# $$k$$-Sample Test¶

In this tutorial, we explore

• The theoretical formulation of the $$k$$-Sample test

• The implementation of the $$k$$-Sample test in mgcpy

## Theory¶

The $$k$$-Sample test is a test for sameness of distributions. For $$k = 2$$, the test is written as follows.

\begin{split}\begin{align*} U_1, ..., U_n &\sim F_U \text{ i.i.d.}\\ V_1, ..., V_n &\sim F_V \text{ i.i.d.}\\ \end{align*}\end{split}

We wish to test:

\begin{split}\begin{align*} F_U &= F_V\\ F_U &\neq F_V \end{align*}\end{split}

Note that random variables $$U$$ and $$V$$ much be defined over the same space, usually $$\mathbb{R}^p$$ for the test to make sense. Additionally, the sample sizes $$n$$ and $$m$$ can be different, and the samples are unpaired.
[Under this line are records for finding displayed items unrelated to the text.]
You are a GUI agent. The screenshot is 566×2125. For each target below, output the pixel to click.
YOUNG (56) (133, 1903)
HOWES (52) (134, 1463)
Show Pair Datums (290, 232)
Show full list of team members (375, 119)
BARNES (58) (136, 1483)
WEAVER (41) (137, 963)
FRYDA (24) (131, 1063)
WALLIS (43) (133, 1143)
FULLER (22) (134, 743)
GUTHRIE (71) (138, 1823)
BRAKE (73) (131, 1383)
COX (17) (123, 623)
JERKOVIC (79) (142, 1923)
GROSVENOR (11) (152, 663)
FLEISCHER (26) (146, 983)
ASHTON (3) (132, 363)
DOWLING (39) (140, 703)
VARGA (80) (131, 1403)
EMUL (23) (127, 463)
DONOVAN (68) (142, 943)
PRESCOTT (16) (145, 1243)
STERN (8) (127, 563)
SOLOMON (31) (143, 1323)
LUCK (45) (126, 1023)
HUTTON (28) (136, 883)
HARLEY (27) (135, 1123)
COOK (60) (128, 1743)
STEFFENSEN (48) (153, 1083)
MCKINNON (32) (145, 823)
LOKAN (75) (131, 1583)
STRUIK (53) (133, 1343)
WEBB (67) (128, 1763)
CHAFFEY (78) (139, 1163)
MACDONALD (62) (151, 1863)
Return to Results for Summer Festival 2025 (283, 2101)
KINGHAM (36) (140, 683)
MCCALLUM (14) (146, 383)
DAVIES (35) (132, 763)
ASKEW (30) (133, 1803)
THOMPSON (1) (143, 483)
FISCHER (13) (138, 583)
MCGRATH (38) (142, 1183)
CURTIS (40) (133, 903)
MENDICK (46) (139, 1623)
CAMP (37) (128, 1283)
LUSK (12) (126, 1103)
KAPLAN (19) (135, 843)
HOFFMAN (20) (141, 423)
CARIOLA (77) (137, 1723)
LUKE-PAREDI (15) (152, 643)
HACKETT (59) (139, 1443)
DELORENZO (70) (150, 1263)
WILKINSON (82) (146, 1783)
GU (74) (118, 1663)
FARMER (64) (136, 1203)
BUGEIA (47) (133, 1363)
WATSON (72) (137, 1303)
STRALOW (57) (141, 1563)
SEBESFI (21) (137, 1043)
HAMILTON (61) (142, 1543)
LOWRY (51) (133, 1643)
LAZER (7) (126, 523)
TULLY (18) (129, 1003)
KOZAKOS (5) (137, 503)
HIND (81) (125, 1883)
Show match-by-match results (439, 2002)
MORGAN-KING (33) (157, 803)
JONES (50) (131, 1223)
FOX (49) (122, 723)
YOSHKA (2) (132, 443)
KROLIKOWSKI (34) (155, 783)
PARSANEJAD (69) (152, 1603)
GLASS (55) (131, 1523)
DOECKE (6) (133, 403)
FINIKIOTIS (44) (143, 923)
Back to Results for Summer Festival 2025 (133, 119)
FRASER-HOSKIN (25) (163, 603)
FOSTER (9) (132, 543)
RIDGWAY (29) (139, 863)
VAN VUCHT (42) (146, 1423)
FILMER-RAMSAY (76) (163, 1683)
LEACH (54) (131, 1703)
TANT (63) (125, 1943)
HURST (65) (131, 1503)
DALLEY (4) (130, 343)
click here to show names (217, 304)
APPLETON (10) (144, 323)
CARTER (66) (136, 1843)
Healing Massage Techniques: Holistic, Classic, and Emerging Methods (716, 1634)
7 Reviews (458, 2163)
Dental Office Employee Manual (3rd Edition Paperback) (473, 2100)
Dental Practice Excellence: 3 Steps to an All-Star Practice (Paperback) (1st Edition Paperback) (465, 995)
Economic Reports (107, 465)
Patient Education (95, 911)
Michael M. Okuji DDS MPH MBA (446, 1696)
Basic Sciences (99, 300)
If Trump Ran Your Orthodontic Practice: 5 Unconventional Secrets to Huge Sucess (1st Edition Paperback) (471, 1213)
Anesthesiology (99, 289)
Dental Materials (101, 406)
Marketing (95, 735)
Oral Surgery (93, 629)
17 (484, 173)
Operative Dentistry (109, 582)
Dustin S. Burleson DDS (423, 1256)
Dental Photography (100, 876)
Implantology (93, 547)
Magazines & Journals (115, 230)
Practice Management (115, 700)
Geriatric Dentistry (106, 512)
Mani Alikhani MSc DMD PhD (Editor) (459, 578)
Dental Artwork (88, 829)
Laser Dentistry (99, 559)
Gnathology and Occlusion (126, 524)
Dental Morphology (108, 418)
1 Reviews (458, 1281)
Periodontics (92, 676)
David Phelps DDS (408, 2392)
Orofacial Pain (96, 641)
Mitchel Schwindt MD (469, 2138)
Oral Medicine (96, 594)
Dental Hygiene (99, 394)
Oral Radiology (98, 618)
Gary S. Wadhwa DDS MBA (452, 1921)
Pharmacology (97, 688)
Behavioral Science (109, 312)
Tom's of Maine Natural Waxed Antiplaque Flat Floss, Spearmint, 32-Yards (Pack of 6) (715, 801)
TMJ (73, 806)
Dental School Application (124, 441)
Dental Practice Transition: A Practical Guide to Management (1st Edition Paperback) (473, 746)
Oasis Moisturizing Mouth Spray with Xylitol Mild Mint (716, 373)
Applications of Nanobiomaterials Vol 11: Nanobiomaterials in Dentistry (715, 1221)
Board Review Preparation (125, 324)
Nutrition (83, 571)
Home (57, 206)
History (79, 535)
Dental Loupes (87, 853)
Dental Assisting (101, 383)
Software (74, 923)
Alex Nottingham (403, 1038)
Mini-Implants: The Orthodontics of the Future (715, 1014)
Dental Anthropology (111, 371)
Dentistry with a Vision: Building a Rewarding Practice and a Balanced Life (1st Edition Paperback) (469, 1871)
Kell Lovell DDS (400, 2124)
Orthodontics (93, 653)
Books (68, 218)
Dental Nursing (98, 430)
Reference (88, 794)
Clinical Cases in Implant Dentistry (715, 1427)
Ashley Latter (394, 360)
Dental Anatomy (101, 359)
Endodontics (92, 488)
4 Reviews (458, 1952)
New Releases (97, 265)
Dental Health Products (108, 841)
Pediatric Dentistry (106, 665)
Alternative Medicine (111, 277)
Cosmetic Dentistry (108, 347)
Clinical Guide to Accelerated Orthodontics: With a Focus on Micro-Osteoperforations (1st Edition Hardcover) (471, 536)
### The 2-Sample Transform¶

A 2-Sample test can be written as an independence test with the following transform. Let $$X_i = U_i$$ and $$Y_i = 0$$ for $$i = 1, ..., n$$. Similarly, let $$X_i = V_{i-n}$$ and $$Y_i = 1$$ for $$i = n+1, ..., n+m$$. We now have a sample $$\{(X_i, Y_i)\}_{i=1}^{n+m}$$, for which to run an independence test. The intuition is that if the samples of $$U$$ and $$V$$ are dependent with their sample label, then they are from different distributions [1].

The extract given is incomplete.